Leider begegnen uns auch immer wieder insbesondere ältere Leser, die keinen Zugang zum Internet haben und uns daher nicht lesen können. Bisher haben wir in derartigen Situationen nachgefragte Artikel ausgedruckt und per Post versandt. Auch das ist für uns Teil unserer engen Beziehung zu den Leserinnen und Lesern. Trotz dieser Einschränkung sind wir weiter davon überzeugt, dass die Entscheidung, ein reines Online-Magazin zu betreiben, richtig ist. Eine Print-Ausgabe von „Mittendrin“ wäre mit höheren Kosten verbunden. Zusammen mit dem notwendigen Vertriebsnetz wäre es uns nicht möglich, zumindest kostendeckend zu arbeiten.

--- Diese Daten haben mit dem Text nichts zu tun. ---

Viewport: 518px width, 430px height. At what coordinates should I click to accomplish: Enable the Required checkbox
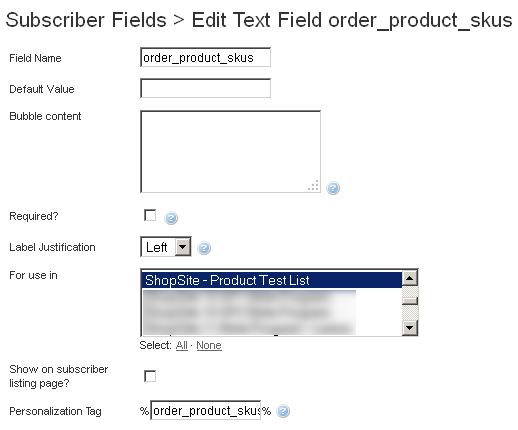click(x=150, y=215)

Zudem bietet das Internet – trotz besagter Einschränkungen bei älteren Leserinnen und Lesern – eine wesentlich höhere Reichweite und bessere Interaktionsmöglichkeiten. Insbesondere in sozialen Netzwerken pflegen wir eine gute Diskussions- und Informationskultur mit unseren Leserinnen und Lesern. Dabei verbreiten wir nicht nur unsere Artikel über soziale Medien, sondern berichten live von verschiedenen Ereignissen oder sprechen mit anderen Nutzern über aktuelle Vorgänge im Bezirk. Das Internet bietet für uns so nicht nur die Möglichkeit, unsere Leserschaft zu informieren, sondern hilft uns auch bei der Recherche von und der Suche nach Geschichten.

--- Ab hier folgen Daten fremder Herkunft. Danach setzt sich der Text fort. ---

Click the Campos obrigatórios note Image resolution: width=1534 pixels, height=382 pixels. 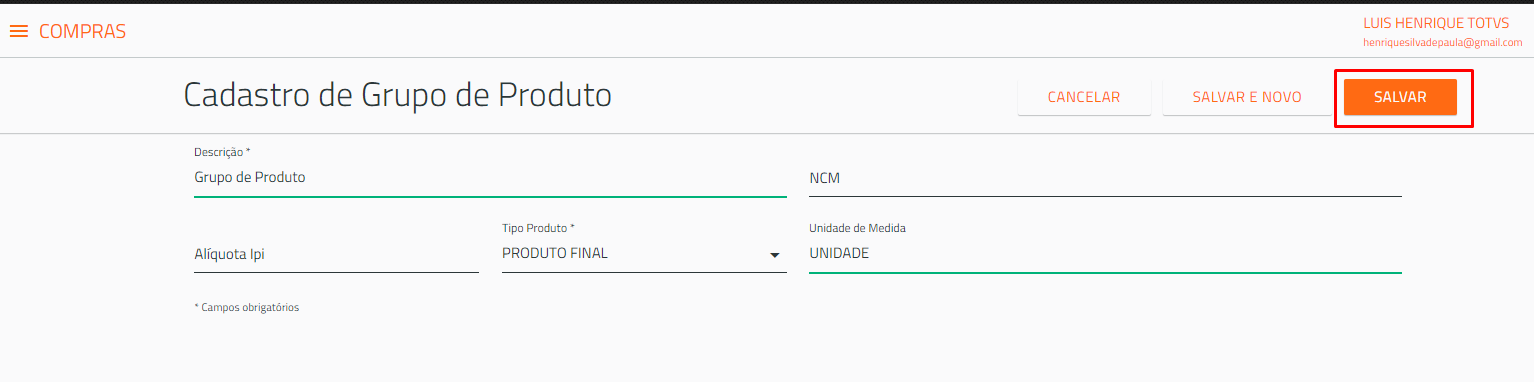(246, 307)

Als Online-Magazin können wir zudem in der Regel schneller veröffentlichen, als andere Medien. Es ist bei uns inzwischen zur Routine geworden, eilige Artikel direkt vor Ort mit dem Ipad zu schreiben und zu veröffentlichen. Dabei können wir online zusätzliche Informationen und Ergänzungen auch nach der Erstveröffentlichung nacharbeiten und so aus Meldungen Hintergrundartikel entstehen lassen. Weiterhin haben wir die Möglichkeit crossmedial zu arbeiten; neben Bildgalerien sind auch Videobeiträge inzwischen ein fester Bestandteil unseres Magazins und werden gut angenommen. Diesen Bereich wollen wir zukünftig ausbauen und haben daher eine eigene Videoredaktion aufgebaut.

Relaunch steht bevor

Auch insgesamt wollen wir „Mittendrin“ in den nächsten Monaten professionalisieren und die Möglichkeiten des Online-Journalismus besser nutzen. Im September planen wir einen neuen Webauftritt, der neben einer übersichtlicheren Struktur der Seite auch mehr Möglichkeiten für die Darstellung von Bildern und Videos haben wird. Auch die Strukturen der Redaktion wollen wir in den nächsten Monaten anpassen.

Wegen der hohen zeitlichen Belastung haben wir das Thema langfristige Finanzierung immer wieder vor uns hergeschoben. Wir beginnen jetzt damit, lokale Werbekunden anzusprechen. Weiterhin werden wir unseren Leserinnen und Lesern die Möglichkeit geben uns mit Spenden oder Mikrozahlungen für Artikel zu unterstützen. Aufgrund der positiven Rückmeldungen, die wir bisher erhalten haben, gehen wir davon aus, dass sich die Finanzierung so in einem Umfang sicherstellen lässt, der es uns ermöglicht, der Redaktion und uns ein höheres Honorar zu zahlen. Insbesondere unsere Chefredakteurin und unser stellvertretender Chefredakteur sollen bis Ende des Jahres in die Lage versetzt werden, „Mittendrin“ als Vollzeitjob betreiben zu können. Mit den zusätzlichen Ressourcen soll dann auch das Magazin weiter wachsen.

Was also vor einem Jahr mit Marmeladenbrötchen und Kaffee als kleines Projekt begonnen hat, ist inzwischen für das gesamte Team zu einem wichtigen Teil des beruflichen und persönlichen Lebens geworden. Wir hoffen, dass es uns noch lange möglich sein wird wie bisher über den Bezirk Hamburg-Mitte berichten zu können. Das ist nicht nur gut für die Medienvielfalt und die lokale Berichterstattung in unserem Bezirk, sondern auch eine Frage der Verpflichtung gegenüber unseren Leserinnen und Leser.